### Texto para leitura
+ + + + +
Litígio no processo principal e questões prejudiciais

5

A AURES Holdings, anteriormente AAA Auto International a.s., sucedeu à AAA Auto Group NV (a seguir, conjuntamente, «Aures»), uma sociedade constituída nos termos do direito neerlandês, cuja sede estatutária e sede de direção efetiva se situavam nos Países Baixos, circunstância que fazia dela uma residente fiscal neerlandesa.

6

No exercício de 2007, a Aures sofreu um prejuízo no montante de 2792187 euros nos Países Baixos, apurado pela Administração Fiscal neerlandesa em aplicação da sua legislação fiscal.

7

Em 1 de janeiro de 2008, a Aures criou uma sucursal na República Checa, que, ao abrigo do direito checo, constitui um estabelecimento estável dessa sociedade, sem personalidade jurídica própria e cuja atividade é tributável nesse Estado‑Membro.

8

Em 1 de janeiro de 2009, a Aures transferiu a sua sede de direção efetiva dos Países Baixos para a República Checa e, mais especificamente, para a morada da referida sucursal. Devido a essa transferência, a Aures também transferiu o seu domicílio fiscal dos Países Baixos para a República Checa, com efeitos a partir da mesma data. As suas atividades são atualmente exercidas por intermédio dessa sucursal.

9

Em contrapartida, a Aures manteve a sua sede estatutária e a sua inscrição no registo comercial em Amesterdão (Países Baixos). Assim sendo, no que respeita às relações internas, a Aures continua a reger‑se pelo direito neerlandês.
+ + + + +
### Tarefa proposta 1
Traduza para o inglês a seguinte frase do excerto sobre a Aures: «No exercício de 2007, a Aures sofreu um prejuízo no montante de 2792187 euros nos Países Baixos, apurado pela Administração Fiscal neerlandesa em aplicação da sua legislação fiscal.»
### Tarefa proposta 2
Dê prosseguimento ao excerto sobre a Aures a partir do ponto em que termina.
O material provém de uma fonte distinta da do excerto sobre a Aures.

### Amostra de dados
+ + + + +
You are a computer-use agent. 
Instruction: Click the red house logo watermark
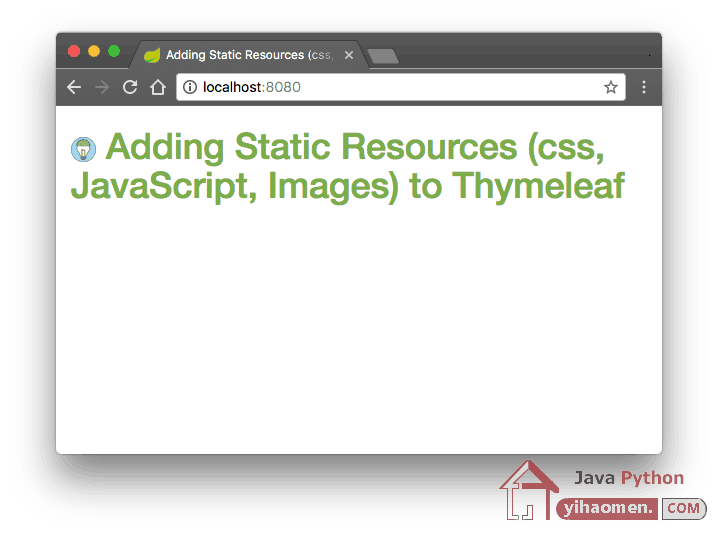coord(527,490)
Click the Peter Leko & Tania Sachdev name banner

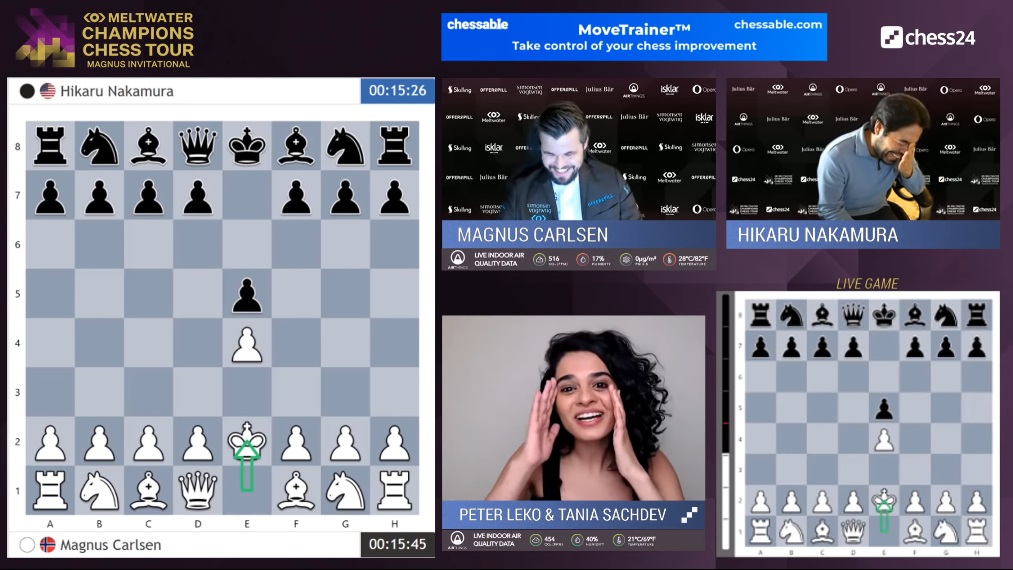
+ + + + +
### Resultado 1
In the 2007 financial year, Aures incurred a loss in the amount of 2792187 euros in the Netherlands, as determined by the Netherlands Tax Administration in application of its tax legislation.

### Resultado 2
10

Tendo em conta a referida transferência de sede de direção efetiva e, consequentemente, de domicílio fiscal, a Aures requereu que a Administração Fiscal checa deduzisse o prejuízo sofrido nos Países Baixos no exercício de 2007 da matéria coletável do imposto sobre as sociedades de que era devedora no exercício de 2012.

11

No termo de um procedimento de investigação e regulação, iniciado em 19 de março de 2014, a Administração Fiscal checa considerou que, ao abrigo do § 38n da Lei do Imposto sobre o Rendimento, esse prejuízo não era dedutível da matéria coletável. Segundo esta Administração, enquanto residente fiscal checa, a Aures é tributada pelos seus rendimentos mundiais ao abrigo da legislação fiscal checa. No entanto, só pode deduzir da matéria coletável um prejuízo proveniente de uma atividade económica exercida na República Checa, apurado em conformidade com as disposições da Lei do Imposto sobre o Rendimento, uma vez que esta lei não regula a dedução de um prejuízo fiscal em caso de mudança de domicílio fiscal e não permite a transferência desse prejuízo de um Estado‑Membro diferente da República Checa.

12

Por conseguinte, no aviso de liquidação de 11 de setembro de 2014, a Administração Fiscal checa apurou o imposto sobre as sociedades devido pela Aures a título do exercício de 2012 sem ter deduzido da matéria coletável desse imposto o prejuízo sofrido no exercício de 2007.

13

A Aures apresentou uma reclamação desse aviso de liquidação, que foi indeferida pela Direção de Contencioso, e, posteriormente, intentou uma ação contra essa decisão de indeferimento no Městský soud v Praze (Tribunal de Praga, República Checa), que foi igualmente julgada improcedente.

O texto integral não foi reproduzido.